Recs

5

Frightening News About Dividend Stocks

For dividend lovers, 2008 and its aftermath were brutal.

Dividend cuts were announced at the fastest pace in more than 50 years. Check out some of the companies that cut their dividends substantially in the past year or two:

Company

Dividend Cut

Citigroup

98%

Fannie Mae (NYSE: FNM  )

80%

Vulcan Materials

49%

Dow Chemical

64%

General Electric (NYSE: GE  )

68%

Those aren't even modest little trims. They're whoppers. And for some of these companies, cuts like this haven't happened in a long time. In its 112-year history, Dow Chemical, for example, had never cut its dividend. For General Electric, you'd have to go back 71 years to find the most recent reduction.

The news gets even scarier. Ned Davis Research assessed S&P 500 stock returns from January 1972 to April 2009, based on companies' dividend policies:

Category

Annual Gain, 1972 to 2009

$100 Became ...

Dividend Cutters or Eliminators

0.5%

$120

Non-Dividend Payers

0.7%

$129

S&P 500

6.2%

$941

Dividend Payers With No Change in Dividends

6.2%

$941

Dividend Growers and Initiators

8.7%

$2,246

Monthly data, Jan. 31, 1972, to April 30, 2009. Copyright 2009 Ned Davis Research, Inc. Further distribution prohibited without prior permission. All rights reserved.

That data may frighten investors who've just watched blue chips such as GE and Dow Chemical reduce their payouts to shareholders. Let's examine the implications:

  • S&P 500 companies that cut or eliminated their dividends are dead last in terms of total returns. So you'll want to avoid dividend blowups; to do so, be extra mindful of high payout ratios, companies with industry headwinds, and dividend payers with iffy track records.
  • Non-dividend payers weren't all that much better: They turned $100 into just $129 over that time frame.
  • By a substantial margin, dividend growers or initiators were the best in breed among S&P 500 stocks.

Are 37 years not enough for you? In "The Secret of Dividends," my colleague Shannon Zimmerman explained that between January 1926 and December 2006, "41% of the S&P 500's total return was due not to the price appreciation of the stocks in the index, but to the dividends its companies paid out."

What to do
Clearly, dividends cut both ways. The lesson, then, is to focus on companies that have a history of increasing their dividends. Here's a way to start doing just that.

1. Look for overachievers. You can find such companies through the Dividend Achiever index, which features companies that have upped their dividends for at least 10 years in a row.

DATASET CONTENT:

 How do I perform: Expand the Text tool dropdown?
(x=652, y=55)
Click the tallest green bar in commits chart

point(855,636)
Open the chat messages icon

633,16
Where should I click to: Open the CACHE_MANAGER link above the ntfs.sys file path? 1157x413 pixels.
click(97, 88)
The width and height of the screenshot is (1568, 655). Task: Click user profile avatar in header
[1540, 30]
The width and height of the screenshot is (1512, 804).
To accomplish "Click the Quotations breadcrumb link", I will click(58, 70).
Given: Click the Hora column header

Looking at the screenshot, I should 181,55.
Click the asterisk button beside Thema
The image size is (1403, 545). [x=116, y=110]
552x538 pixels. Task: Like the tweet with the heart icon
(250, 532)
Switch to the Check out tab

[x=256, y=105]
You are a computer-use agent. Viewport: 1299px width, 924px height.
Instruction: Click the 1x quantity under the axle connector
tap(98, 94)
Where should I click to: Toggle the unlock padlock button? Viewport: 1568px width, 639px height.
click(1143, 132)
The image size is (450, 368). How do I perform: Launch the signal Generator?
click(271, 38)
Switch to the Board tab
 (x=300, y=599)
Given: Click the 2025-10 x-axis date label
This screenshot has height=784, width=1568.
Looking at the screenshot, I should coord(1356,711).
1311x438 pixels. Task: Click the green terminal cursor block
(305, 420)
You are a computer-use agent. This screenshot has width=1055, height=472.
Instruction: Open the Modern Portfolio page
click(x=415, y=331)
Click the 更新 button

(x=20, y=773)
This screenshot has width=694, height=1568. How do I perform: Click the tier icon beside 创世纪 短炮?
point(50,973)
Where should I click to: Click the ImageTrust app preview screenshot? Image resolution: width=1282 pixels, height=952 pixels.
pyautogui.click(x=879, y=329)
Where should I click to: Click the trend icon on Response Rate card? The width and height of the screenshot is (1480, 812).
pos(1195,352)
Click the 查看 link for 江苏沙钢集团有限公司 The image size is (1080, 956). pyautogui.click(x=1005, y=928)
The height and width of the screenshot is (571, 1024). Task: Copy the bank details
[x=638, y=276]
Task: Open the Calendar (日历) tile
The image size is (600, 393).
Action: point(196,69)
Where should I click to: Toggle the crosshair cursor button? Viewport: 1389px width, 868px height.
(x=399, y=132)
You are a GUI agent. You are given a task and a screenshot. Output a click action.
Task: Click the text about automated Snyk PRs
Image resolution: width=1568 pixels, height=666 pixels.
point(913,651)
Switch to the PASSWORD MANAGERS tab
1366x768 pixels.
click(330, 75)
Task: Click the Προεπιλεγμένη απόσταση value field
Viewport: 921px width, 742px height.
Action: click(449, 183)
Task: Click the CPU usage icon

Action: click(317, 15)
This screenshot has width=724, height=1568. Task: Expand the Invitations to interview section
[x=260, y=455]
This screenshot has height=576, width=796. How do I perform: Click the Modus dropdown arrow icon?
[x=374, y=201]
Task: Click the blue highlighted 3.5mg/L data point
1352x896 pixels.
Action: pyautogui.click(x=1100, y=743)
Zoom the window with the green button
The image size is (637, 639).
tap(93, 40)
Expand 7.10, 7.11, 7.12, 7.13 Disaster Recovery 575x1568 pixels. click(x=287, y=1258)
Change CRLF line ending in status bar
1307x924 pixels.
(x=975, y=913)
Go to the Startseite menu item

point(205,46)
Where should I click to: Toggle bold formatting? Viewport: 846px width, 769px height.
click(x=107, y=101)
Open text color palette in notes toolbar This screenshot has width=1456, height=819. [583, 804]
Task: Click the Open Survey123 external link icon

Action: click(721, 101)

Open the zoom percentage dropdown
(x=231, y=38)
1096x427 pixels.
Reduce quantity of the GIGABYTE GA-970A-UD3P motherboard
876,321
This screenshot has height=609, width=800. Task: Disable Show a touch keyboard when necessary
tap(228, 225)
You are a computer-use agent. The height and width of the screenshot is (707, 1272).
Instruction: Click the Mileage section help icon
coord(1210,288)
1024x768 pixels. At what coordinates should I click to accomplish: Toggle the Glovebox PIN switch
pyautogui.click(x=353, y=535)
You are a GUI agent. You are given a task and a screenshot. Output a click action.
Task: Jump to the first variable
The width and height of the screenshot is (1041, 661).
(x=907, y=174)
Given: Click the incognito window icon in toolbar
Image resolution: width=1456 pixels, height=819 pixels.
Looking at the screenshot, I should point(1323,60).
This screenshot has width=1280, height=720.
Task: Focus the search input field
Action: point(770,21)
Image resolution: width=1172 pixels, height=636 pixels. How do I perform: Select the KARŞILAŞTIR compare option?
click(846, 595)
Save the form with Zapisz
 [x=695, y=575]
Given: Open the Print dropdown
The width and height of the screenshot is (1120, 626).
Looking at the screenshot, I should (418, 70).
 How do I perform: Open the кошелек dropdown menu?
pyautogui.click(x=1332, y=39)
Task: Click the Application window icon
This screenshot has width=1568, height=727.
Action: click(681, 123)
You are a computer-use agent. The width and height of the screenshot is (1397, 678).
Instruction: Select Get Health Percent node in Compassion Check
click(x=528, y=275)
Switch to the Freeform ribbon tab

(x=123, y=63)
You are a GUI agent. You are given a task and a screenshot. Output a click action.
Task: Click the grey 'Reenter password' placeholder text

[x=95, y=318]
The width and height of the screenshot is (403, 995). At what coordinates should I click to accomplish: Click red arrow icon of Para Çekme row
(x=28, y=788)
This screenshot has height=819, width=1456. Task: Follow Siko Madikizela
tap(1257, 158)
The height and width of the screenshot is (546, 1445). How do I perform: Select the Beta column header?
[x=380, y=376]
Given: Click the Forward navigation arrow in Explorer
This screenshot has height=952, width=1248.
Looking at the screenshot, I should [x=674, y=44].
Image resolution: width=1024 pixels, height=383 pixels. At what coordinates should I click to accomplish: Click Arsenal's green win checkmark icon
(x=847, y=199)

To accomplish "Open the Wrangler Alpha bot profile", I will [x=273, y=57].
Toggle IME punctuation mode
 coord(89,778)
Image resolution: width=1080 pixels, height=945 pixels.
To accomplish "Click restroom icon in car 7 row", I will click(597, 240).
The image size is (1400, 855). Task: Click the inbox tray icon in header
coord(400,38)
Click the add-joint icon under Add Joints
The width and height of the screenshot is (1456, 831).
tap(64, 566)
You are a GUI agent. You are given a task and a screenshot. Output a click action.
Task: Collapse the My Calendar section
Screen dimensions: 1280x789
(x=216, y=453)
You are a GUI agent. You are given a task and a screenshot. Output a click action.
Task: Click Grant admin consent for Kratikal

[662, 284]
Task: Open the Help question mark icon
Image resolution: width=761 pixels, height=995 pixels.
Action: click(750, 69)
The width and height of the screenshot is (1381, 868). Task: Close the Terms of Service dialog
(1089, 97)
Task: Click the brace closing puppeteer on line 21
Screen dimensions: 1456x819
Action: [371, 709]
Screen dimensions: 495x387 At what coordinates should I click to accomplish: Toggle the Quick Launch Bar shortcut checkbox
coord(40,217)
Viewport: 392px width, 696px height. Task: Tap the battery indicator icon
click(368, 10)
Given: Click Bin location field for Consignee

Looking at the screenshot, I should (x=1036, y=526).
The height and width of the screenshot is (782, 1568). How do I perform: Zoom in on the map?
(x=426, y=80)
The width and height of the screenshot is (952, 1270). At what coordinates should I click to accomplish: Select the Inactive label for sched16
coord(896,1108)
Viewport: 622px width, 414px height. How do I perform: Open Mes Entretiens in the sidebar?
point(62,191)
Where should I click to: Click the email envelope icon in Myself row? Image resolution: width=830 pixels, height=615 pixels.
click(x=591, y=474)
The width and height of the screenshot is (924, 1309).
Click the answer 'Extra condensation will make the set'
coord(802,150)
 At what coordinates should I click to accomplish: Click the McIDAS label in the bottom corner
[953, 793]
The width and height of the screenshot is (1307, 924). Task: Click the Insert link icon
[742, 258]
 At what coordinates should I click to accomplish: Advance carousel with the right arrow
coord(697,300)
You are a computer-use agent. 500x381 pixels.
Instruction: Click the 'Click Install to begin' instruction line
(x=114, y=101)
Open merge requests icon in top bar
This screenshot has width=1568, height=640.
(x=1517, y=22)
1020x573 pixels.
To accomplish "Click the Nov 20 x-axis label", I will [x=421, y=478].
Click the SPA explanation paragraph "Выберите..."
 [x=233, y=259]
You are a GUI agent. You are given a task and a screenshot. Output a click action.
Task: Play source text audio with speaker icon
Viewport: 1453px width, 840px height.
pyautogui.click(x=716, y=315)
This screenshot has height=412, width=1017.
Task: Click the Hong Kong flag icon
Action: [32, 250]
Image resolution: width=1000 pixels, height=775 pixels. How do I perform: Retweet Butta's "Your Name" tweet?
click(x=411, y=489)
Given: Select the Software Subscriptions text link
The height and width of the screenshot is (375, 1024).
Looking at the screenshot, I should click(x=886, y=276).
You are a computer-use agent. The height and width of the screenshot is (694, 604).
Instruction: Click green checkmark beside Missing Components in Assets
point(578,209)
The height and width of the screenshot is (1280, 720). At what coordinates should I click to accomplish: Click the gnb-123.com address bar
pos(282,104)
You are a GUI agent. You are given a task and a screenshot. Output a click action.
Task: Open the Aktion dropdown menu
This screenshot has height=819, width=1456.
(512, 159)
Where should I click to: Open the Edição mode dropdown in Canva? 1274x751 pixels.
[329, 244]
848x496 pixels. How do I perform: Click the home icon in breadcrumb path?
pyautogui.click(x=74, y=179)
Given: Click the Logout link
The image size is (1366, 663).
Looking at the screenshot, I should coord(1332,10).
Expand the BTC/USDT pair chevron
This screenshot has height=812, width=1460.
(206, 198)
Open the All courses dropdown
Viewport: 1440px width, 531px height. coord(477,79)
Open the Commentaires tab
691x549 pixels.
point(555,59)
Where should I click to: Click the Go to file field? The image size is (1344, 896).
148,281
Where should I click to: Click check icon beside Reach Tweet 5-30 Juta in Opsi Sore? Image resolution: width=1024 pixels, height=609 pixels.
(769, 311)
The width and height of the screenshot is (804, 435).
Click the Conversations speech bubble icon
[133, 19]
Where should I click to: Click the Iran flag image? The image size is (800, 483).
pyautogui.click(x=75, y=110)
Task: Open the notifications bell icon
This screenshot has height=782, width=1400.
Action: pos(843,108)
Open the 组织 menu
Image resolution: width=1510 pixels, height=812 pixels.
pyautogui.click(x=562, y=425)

DIRECTIVE A:
Name every company that the dividend stocks article lists in its table of dividend cuts.
DIRECTIVE B:
Write the next part of the dividend stocks article, picking up after its final sentence.
The lines that come after the article are not needed for anything here.

EXERCISE OUTPUT A:
Citigroup, Fannie Mae, Vulcan Materials, Dow Chemical, General Electric

EXERCISE OUTPUT B:
2. Screen. The Dividend Achievers list features more than 275 U.S. companies, so you'll then want to narrow down your search. Here are some companies that meet the following screening criteria:

  • They are each Dividend Achievers.
  • They have at least a three-star rating from our Motley Fool CAPS community.
  • They have increased their payouts by at least 10% per year for the past five years.

Company

CAPS Rating (out of 5)

Dividend Yield

5-Year Dividend Growth Rate

Stryker (NYSE: SYK  )

****

0.9%

42%

Target (NYSE: TGT  )

***

1.4%

18%

Procter & Gamble (NYSE: PG  )

*****

3%

12%

Lowe's (NYSE: LOW  )

***

1.7%

40%

Chevron (NYSE: CVX  )

****

3.8%

12%

Sources: Indxis, Motley Fool CAPS, and MSN Money.

3. See our favorite stocks. We'd love to introduce you to many promising dividend payers in our Income Investor service, which you can try for free. On average, its picks are beating the market handily and boast an average dividend yield of 5.5%. Click here to learn more about a 30-day trial.

Last lessons
Finally, a glance at the returns of non-dividend payers should drive home how much your portfolio might suffer if it doesn't have some solid dividend payers in it. Note, after all, how close the returns are for dividend cutters and non-payers. There have been time periods in which dividend cutters still came out ahead of non-payers. Ignore the awesome power of dividends at your own portfolio's peril.

Already an Income Investor subscriber? Log in at the top of this page.

This article was originally published on May 19, 2009. It has been updated.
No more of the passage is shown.